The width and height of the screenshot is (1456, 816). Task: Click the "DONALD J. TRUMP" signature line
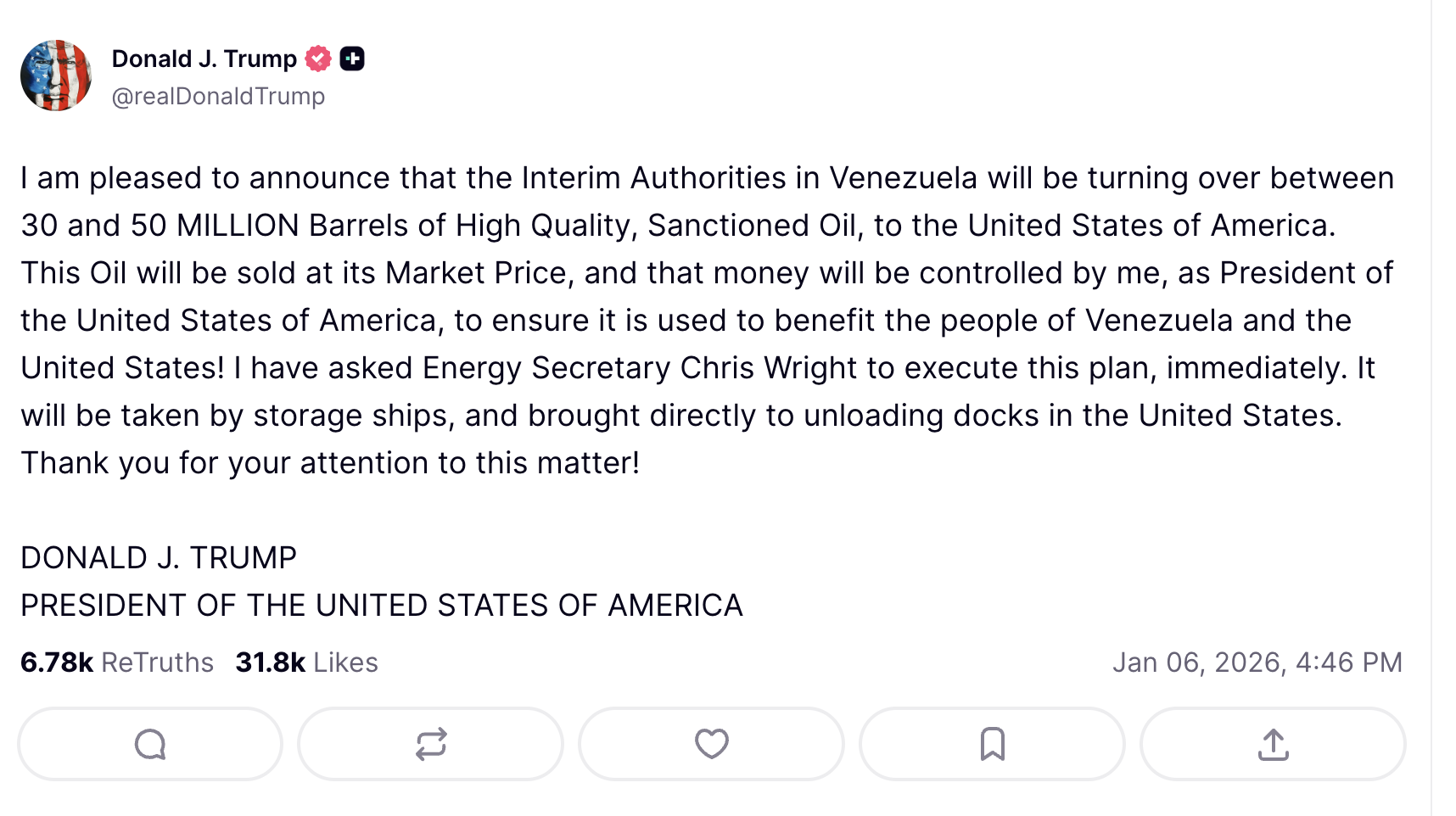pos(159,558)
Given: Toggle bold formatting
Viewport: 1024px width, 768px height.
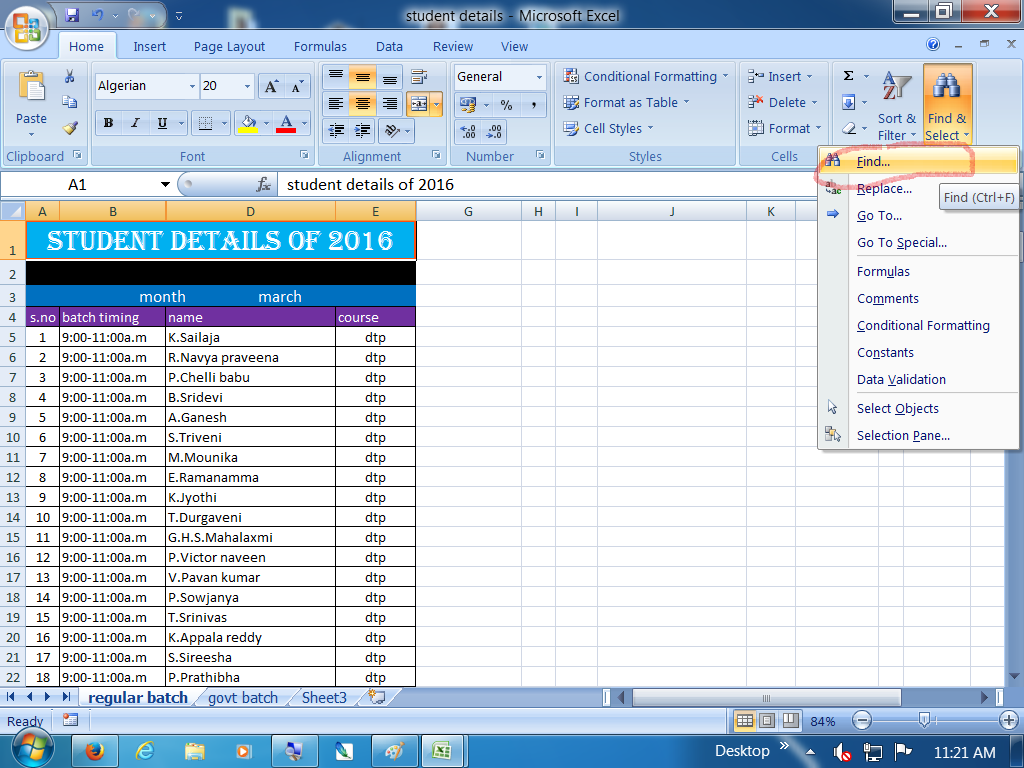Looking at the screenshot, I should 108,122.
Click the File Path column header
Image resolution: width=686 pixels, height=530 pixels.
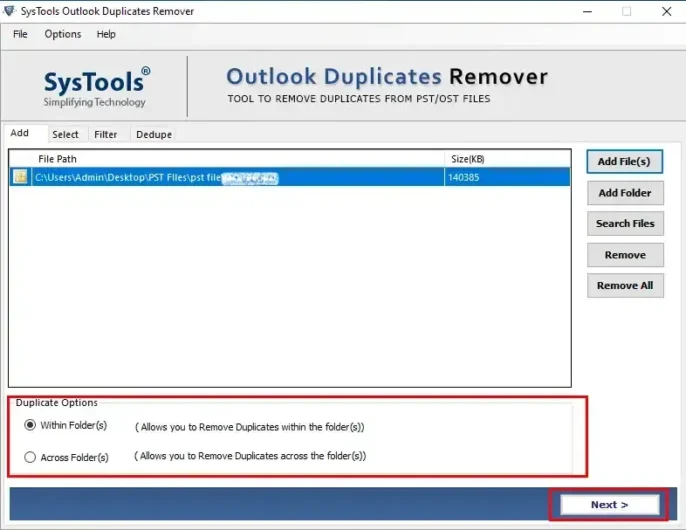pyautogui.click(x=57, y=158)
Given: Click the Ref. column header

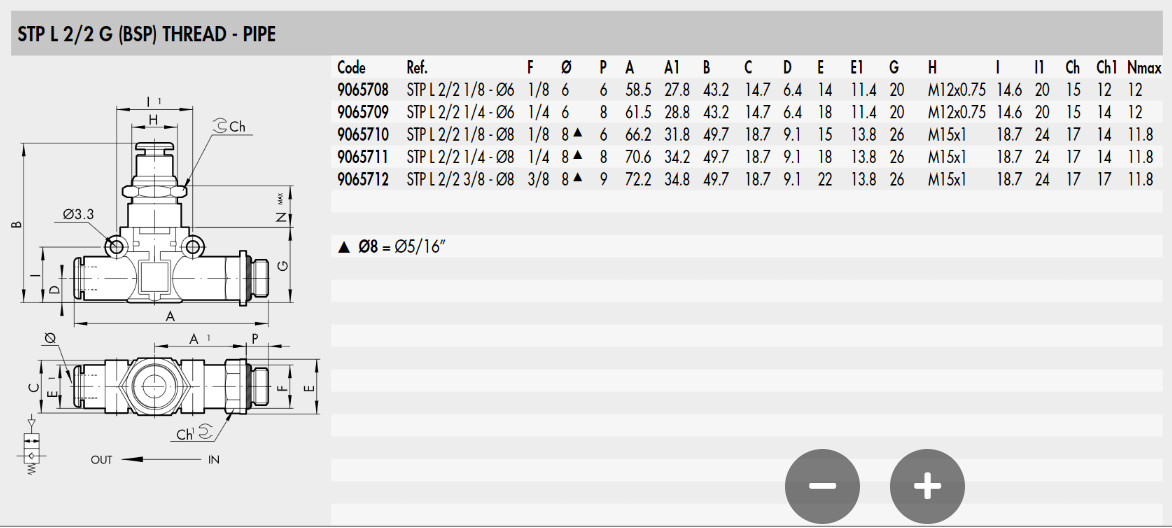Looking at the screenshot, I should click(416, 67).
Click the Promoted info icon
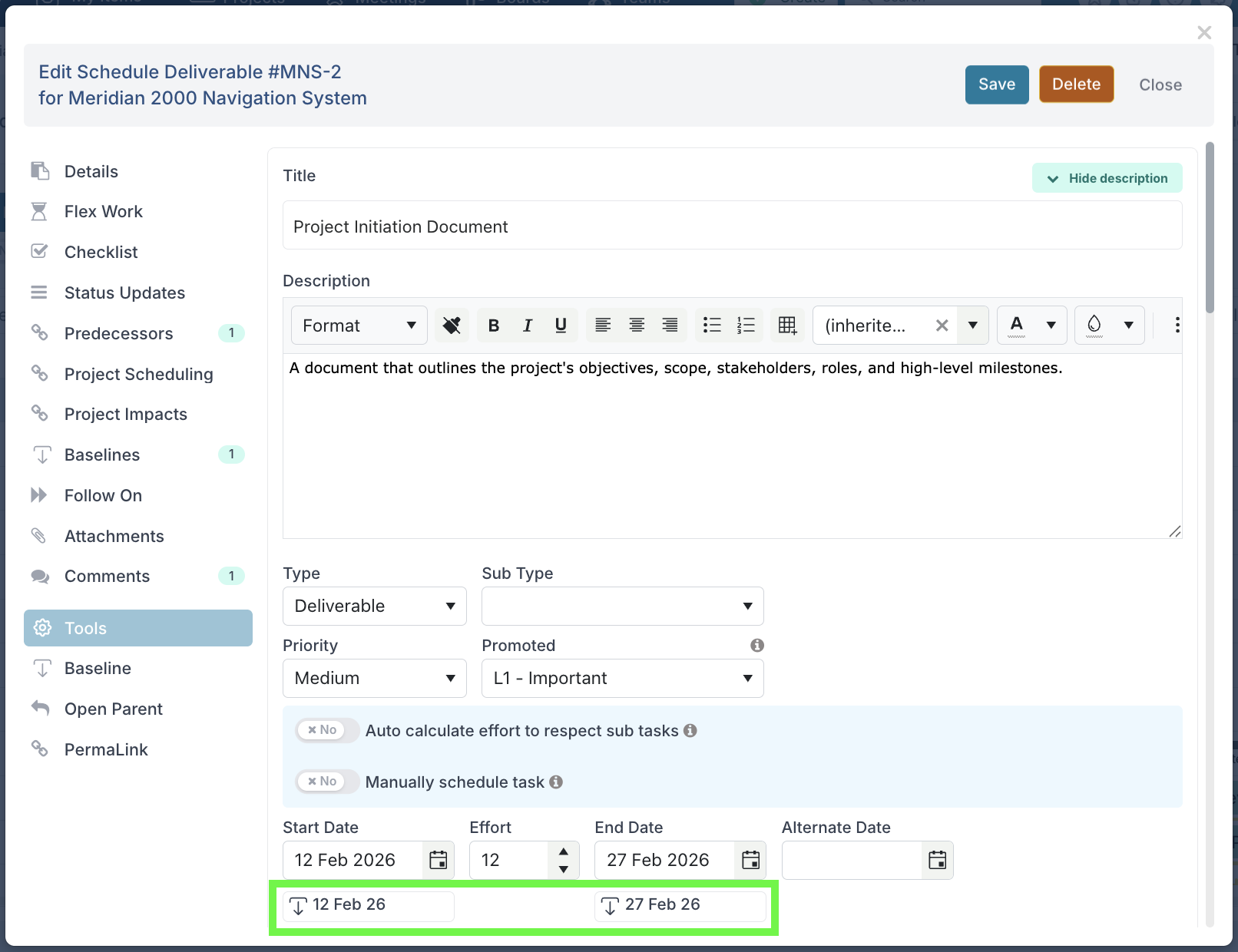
────
- WHAT YOU WILL DO
The full listing must come back exactly as written, with its pictures left out.

- ANSWER BELOW
The width and height of the screenshot is (1456, 816). Task: Click the "DONALD J. TRUMP" signature line
pos(159,558)
Given: Toggle bold formatting
Viewport: 1024px width, 768px height.
Looking at the screenshot, I should 108,122.
Click the File Path column header
Image resolution: width=686 pixels, height=530 pixels.
pyautogui.click(x=57, y=158)
Given: Click the Ref. column header

Looking at the screenshot, I should click(416, 67).
Click the Promoted info icon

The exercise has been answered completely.